I'm posting it as urgent, because by now I did not find the right way to block it and I'm still vulnerable.

I already blocked the IP above, but the attacker is changing the machine to attack again.

I really would appreciate some advise.


----------



## SirDice (Oct 22, 2010)

Tricky. If your attacker manages to flood your connection then there's really nothing you can do. Your ISP is the only one that can help in that case.
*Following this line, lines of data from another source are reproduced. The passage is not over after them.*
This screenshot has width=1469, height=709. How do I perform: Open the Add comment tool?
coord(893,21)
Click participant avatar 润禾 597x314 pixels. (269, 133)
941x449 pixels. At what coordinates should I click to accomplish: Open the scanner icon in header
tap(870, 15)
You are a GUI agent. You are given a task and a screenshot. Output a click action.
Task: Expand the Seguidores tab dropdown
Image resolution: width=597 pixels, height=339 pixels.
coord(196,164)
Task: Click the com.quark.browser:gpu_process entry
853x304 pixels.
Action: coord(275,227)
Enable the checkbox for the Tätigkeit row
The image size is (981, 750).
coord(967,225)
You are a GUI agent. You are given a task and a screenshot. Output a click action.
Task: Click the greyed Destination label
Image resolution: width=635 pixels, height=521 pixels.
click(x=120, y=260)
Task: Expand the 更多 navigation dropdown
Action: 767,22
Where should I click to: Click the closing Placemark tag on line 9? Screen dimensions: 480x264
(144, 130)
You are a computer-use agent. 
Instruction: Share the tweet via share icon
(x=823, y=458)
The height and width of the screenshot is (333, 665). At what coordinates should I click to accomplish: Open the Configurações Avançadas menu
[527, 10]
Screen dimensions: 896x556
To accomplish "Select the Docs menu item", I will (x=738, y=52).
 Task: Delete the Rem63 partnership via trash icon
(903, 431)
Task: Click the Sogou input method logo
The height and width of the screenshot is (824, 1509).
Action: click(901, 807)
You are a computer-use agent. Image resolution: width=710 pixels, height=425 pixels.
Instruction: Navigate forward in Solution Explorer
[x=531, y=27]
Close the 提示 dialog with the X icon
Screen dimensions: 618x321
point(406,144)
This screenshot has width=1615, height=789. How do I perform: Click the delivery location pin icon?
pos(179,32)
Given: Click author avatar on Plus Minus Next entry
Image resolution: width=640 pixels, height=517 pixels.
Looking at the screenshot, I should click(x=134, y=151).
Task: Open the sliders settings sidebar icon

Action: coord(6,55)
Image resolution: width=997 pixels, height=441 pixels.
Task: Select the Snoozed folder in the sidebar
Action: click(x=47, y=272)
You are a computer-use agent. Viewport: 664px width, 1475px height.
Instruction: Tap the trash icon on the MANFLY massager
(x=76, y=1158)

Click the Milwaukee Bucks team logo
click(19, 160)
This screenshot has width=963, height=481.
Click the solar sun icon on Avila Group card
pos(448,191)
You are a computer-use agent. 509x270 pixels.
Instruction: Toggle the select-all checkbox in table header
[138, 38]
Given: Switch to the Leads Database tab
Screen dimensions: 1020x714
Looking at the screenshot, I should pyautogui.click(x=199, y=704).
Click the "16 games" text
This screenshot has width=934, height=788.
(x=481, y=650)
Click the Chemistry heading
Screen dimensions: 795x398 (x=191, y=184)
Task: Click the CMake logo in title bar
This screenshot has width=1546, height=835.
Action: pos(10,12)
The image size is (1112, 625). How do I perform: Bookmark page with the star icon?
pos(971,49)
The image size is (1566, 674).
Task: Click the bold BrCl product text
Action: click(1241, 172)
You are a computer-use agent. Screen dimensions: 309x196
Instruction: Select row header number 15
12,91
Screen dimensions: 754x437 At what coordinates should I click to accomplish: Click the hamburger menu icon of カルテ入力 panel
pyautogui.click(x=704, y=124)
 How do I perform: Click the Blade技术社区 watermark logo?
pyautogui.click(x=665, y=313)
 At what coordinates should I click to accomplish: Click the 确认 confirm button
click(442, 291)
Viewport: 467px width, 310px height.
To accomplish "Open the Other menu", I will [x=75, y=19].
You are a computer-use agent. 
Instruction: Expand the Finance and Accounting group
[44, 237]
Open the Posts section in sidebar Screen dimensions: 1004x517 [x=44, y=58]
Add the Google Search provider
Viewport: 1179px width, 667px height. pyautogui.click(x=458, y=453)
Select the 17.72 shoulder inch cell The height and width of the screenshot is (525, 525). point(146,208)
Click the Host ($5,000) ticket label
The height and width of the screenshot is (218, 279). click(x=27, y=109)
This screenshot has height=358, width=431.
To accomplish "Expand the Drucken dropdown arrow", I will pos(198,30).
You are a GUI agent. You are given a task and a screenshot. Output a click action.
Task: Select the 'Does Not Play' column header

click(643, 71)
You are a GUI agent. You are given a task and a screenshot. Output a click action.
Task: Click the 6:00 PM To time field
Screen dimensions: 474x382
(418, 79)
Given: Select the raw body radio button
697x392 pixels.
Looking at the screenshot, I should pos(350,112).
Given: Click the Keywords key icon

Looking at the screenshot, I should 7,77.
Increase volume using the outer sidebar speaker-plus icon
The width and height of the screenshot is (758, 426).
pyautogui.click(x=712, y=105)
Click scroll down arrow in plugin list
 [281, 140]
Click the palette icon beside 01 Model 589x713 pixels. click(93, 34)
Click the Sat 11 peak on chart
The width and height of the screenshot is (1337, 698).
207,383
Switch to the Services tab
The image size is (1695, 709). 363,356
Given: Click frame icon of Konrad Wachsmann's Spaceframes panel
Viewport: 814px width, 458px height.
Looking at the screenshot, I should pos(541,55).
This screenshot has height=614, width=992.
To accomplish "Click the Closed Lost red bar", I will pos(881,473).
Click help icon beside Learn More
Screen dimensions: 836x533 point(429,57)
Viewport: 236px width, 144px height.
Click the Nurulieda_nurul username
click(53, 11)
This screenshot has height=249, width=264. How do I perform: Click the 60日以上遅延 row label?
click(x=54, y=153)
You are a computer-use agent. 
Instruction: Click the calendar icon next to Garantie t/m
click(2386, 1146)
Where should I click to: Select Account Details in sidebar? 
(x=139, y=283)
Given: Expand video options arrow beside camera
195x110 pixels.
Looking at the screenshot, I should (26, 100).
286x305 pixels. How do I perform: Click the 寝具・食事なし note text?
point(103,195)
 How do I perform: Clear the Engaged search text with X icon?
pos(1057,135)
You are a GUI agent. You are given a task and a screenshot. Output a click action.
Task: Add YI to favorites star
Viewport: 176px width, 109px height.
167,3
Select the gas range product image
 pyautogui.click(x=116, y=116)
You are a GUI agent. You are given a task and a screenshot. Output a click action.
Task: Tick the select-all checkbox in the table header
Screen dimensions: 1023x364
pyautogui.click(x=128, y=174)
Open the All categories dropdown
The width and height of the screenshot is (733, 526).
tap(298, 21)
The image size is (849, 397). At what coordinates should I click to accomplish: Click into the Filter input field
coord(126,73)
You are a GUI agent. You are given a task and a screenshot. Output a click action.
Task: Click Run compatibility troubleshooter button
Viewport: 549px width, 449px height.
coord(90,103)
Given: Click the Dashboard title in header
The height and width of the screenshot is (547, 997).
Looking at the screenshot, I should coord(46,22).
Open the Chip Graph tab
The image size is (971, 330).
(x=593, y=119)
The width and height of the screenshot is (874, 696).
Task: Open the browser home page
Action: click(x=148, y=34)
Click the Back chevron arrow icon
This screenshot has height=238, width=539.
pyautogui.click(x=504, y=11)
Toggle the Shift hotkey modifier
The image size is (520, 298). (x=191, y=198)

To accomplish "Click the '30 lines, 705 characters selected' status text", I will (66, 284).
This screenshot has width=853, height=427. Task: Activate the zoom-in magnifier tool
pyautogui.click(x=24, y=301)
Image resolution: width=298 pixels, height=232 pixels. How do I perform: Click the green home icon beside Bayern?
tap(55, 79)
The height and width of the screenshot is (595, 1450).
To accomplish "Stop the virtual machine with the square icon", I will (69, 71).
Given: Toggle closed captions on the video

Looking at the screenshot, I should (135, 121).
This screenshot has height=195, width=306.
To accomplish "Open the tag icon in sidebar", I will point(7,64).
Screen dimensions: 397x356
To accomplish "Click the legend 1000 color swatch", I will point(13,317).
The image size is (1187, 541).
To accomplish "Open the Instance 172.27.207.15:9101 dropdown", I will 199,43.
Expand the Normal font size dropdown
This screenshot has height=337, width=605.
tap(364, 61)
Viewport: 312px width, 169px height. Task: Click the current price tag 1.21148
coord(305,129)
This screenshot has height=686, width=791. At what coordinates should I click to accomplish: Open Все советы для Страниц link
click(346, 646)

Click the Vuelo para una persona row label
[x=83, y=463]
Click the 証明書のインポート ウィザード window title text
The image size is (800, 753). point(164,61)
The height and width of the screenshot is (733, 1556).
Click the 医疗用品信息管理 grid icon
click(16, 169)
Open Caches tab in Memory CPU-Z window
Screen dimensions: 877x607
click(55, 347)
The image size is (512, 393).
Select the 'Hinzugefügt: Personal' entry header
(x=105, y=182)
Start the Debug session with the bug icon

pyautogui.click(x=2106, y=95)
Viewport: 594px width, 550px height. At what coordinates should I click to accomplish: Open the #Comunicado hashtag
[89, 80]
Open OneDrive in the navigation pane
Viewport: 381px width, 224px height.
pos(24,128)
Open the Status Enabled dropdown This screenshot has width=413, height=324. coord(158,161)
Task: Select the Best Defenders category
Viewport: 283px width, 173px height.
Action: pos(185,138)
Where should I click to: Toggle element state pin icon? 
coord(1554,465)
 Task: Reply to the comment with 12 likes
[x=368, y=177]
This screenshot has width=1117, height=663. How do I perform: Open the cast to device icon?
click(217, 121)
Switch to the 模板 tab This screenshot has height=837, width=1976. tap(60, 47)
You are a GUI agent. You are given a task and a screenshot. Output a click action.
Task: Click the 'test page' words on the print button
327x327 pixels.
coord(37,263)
This is because the packets will need to be stopped before they get routed to your connection.

If your internet connection is able to handle it but your server buckles under the load you may be able to throttle the connection requests with a few clever firewall rules.


----------



## rhasson (Oct 22, 2010)

I'm in contact with the ISP as well, do you have any suggestion about how this kind of packets can be stopped on the router/firewall settings?

Thanks for your reply!


----------



## SirDice (Oct 22, 2010)

If you have PF running then using synproxy might help.

I'm not sure what you're trying to protect though. It looks like your DNS service is being attacked?


----------



## rhasson (Oct 22, 2010)

Hi SirDice,

Yes, this was my DNS service being attacked.

But I also received attacks on port 80 as well.

I can say that I being attacked by all ports! unfortunately...


----------



## rhasson (Oct 22, 2010)

Hey SirDice,

One more update.

Now I blocked ALL the ports, just leaving 80 and other port that I'm using for SSH.

I also blocked all UDP protocol connections (because I don't use).

So my plan now is to get the PF using the synproxy to port 80 to prevent the attacks at all!!

Do you think that my logic would protect the server from all kind of DoS attacks?

Thank you!


----------



## DutchDaemon (Oct 22, 2010)

Your DNS service uses UDP/53. It only uses TCP/53 for oversized replies and zone transfers. If your nameserver serves replies to DNS requests from the outside, make sure inbound UDP/53 and TCP/53 are open. Note also that synproxy is typically used when the server is not running on the firewall _itself_, but on a machine behind it.


----------



## rhasson (Oct 22, 2010)

Hi DutchDaemon,

Thanks for your collaboration as well.

This server is behind a firewall (running FreeBSD too).

All the settings of IPFW I'm doing on the firewall machine.

Making only port 80, 25 and other for SSH open.

Also, blocking all UDP protocol (because this machine don't resolve DNS, is just a webserver).

And then, to help protect against any DoS attack on the possible open ports (80,25,ssh), I was thinking on the synproxy, as advised.

So, with those methods I would be protected against DoS attacks?


----------



## DutchDaemon (Oct 22, 2010)

No, you're not protected as in 'they will no longer happen', but synproxy will stop the attacks from reaching the servers behind the firewall if these attacks do not negotiate a full three-way handshake with the firewall, and if they do, the firewall will take the brunt of the attack instead of the servers behind the firewall being flooded with connection attempts directly. Implementing some connection throttling and state limiting (don't know if and how ipfw does that) should help further by ignoring or holding off IP addresses that are too pushy.


----------



## rhasson (Oct 23, 2010)

Ok, I got your point on that!

I was doing some research.

To complement the method above, I would like to include:

in /etc/sysctl.conf:

    * net.inet.tcp.msl=7500
   If ACK is delayed more than 7500ms, the connection will not form

    * net.inet.tcp.blackhole=2
   When set to '2', all packets arriving on a closed port are dropped without an RST being sent back. 

    * net.inet.icmp.icmplim=50
   Controls the maximum number of ICMP "Unreachable" and also TCP RST packets that will be sent back every second. 

    * kern.ipc.somaxconn=256 (too low?)
   Limits the maximum number of sockets that can be open at any one time.

Looking for all ways


----------